Thursday, April 23, 2009

Rahul Sharma: Santoor Player unwinds for an interview

Rahul Sharma Santoor Player
“What’s life without a challenge? If I had to live off my father’s fame and money, I’d get bored in two months.” That’s Rahul Sharma — young, energetic and unconventional. The younger son of santoor maestro Pandit Shivkumar Sharma may not have kickstarted his musical career at a very early age, but the extra time has only helped him find his forte. The classical musician who’s Mumbai-based, is travelling all across the country for a series of concerts.

“Ever since I was a child, I was inclined towards music. But I realised it was important to master an instrument before diversifying into other areas,” says Rahul. All of 32, with 25 albums under his belt, including a jugalbandi with international pianist Richard Clayderman, his latest album Jannat, he says is a tribute to Kashmir, where his family hails from. Does classical music still have a future in India? “It has a niche audience, but not necessarily a small one. Indian classical music is even appreciated abroad. I’m glad I’ve managed to break the stereotypical image that a classical musician has to be old. It is important that young musicians become role models, and stick to their roots, rather than fearing competition in the form of remixes and new-age sounds,” says Rahul. While his interests also lie in composing film music; he’s assisted his father in composing the tunes for Lamhe, Darr and Chandni and has recently done the tracks for Mujhse Dosti Karogi.

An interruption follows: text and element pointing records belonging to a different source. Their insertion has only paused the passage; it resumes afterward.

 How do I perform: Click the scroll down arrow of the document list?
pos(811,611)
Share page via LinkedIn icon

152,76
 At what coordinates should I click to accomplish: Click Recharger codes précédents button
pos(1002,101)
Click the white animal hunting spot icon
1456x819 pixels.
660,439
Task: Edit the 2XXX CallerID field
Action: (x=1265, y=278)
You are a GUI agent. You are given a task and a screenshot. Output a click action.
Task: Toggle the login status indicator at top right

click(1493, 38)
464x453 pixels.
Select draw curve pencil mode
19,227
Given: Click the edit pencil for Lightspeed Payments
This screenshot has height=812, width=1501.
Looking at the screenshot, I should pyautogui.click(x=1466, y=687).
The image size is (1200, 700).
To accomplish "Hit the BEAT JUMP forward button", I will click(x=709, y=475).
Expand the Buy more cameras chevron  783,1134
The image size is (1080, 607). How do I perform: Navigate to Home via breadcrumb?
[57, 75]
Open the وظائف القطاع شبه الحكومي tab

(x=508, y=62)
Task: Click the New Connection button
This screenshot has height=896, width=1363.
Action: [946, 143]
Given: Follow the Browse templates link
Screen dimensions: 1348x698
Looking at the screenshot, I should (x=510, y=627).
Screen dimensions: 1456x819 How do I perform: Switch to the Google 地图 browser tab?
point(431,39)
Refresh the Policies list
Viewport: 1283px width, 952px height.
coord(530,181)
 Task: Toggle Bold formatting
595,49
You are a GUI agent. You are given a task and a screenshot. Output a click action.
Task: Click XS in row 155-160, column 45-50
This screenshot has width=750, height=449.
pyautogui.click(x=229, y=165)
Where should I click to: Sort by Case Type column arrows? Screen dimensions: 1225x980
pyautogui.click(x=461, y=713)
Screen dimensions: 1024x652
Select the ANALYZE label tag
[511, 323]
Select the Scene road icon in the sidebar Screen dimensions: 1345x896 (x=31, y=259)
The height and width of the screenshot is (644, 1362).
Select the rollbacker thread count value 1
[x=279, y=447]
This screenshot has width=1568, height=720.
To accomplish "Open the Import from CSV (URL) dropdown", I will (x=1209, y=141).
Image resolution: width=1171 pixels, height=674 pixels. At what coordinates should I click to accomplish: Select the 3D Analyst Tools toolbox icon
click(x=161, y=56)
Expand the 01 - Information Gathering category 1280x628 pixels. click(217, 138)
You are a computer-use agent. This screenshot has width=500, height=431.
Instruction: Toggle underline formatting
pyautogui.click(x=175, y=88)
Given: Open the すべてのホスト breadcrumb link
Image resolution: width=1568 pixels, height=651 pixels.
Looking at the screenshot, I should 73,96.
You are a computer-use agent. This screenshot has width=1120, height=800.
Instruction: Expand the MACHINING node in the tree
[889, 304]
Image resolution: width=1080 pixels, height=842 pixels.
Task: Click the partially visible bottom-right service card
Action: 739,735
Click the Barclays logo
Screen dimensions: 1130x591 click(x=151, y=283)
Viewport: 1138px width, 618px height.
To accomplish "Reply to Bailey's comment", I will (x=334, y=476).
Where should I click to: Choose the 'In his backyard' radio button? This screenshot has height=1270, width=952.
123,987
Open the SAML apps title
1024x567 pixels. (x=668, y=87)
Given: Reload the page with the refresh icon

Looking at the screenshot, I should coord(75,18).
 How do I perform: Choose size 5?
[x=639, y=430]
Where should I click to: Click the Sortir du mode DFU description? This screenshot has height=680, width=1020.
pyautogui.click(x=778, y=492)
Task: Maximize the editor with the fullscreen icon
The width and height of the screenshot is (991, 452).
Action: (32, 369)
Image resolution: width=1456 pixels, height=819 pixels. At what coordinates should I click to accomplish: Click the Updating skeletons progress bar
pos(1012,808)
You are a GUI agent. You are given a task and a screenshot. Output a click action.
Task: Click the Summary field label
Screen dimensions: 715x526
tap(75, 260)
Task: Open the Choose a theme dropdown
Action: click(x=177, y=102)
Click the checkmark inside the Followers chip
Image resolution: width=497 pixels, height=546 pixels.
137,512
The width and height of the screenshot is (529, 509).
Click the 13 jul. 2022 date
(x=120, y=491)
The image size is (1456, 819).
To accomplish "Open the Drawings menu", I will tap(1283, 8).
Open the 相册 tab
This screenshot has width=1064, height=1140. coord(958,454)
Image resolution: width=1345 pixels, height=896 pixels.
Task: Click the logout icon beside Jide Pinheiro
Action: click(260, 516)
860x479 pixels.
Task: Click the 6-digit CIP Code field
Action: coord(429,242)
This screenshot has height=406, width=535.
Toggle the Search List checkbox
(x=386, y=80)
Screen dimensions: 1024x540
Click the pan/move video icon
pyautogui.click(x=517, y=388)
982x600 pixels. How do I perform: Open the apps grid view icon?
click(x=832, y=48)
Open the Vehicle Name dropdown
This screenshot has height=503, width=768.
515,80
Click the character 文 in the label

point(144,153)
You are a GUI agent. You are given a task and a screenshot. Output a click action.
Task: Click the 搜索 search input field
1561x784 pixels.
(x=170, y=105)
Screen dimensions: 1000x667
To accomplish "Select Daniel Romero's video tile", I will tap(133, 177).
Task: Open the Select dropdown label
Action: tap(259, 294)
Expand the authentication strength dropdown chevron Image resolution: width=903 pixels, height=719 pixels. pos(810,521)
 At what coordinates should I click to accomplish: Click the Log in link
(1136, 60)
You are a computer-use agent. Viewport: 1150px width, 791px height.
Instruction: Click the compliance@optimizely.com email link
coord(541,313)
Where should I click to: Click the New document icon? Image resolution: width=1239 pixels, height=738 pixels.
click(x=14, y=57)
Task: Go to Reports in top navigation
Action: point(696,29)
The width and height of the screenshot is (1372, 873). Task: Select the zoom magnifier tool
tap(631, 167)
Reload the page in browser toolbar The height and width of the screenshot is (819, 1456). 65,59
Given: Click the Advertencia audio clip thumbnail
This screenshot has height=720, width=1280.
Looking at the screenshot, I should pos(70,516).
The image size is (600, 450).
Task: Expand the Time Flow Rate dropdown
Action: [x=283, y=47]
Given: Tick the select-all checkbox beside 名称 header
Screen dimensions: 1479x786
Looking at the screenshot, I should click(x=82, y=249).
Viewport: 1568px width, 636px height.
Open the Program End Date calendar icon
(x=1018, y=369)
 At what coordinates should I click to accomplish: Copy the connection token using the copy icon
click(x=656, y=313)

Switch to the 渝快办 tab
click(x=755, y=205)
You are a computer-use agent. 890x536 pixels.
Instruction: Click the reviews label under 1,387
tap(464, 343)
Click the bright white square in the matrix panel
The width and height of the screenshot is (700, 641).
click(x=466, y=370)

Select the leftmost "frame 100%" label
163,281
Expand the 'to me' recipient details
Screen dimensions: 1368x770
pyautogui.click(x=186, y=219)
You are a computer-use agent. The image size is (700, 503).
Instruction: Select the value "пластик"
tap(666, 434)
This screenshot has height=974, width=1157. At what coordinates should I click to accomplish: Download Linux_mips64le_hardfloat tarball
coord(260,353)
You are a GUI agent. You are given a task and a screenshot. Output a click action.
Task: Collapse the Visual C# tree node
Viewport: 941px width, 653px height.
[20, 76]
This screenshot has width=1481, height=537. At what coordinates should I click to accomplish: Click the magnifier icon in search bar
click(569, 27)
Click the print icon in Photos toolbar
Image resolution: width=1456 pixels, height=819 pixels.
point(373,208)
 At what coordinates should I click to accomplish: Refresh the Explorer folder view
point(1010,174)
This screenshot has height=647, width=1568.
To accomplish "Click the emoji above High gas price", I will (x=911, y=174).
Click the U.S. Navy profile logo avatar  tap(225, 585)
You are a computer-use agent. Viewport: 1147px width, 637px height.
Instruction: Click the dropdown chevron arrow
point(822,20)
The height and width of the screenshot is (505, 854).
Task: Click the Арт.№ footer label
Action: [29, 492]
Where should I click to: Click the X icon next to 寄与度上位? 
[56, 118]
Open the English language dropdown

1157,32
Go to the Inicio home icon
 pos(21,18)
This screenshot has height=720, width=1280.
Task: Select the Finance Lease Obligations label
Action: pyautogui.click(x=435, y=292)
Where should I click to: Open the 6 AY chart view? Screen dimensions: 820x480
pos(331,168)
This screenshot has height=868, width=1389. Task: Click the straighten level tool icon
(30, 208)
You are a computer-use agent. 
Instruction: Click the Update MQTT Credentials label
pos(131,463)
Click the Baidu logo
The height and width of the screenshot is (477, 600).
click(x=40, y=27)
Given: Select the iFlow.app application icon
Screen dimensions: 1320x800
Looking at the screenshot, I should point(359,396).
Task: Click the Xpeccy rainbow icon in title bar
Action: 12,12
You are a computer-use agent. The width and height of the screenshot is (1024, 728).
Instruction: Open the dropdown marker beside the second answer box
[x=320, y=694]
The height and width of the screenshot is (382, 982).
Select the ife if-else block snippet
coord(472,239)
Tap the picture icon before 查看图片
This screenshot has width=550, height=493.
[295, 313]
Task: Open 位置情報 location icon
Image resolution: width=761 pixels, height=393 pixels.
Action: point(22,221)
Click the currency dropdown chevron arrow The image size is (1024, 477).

Rahul believes that the two genres of film and classical music are completely different experiences. “Film music is situational; you have to view it in the context of the entire film whereas one has more freedom when doing an album. Besides, there is nothing more satisfying than giving a live performance.” Being his father’s son is no easy task, but for Rahul, it’s only another challenge to perform better. If not a santoor player, then what? “Since I’ve studied economics, I’d probably start my own music company. Whatever I do in life will always involve music; it is the spiritual element in my life. The tranquillity I feel while playing the santoor, I can never experience elsewhere,” he concludes.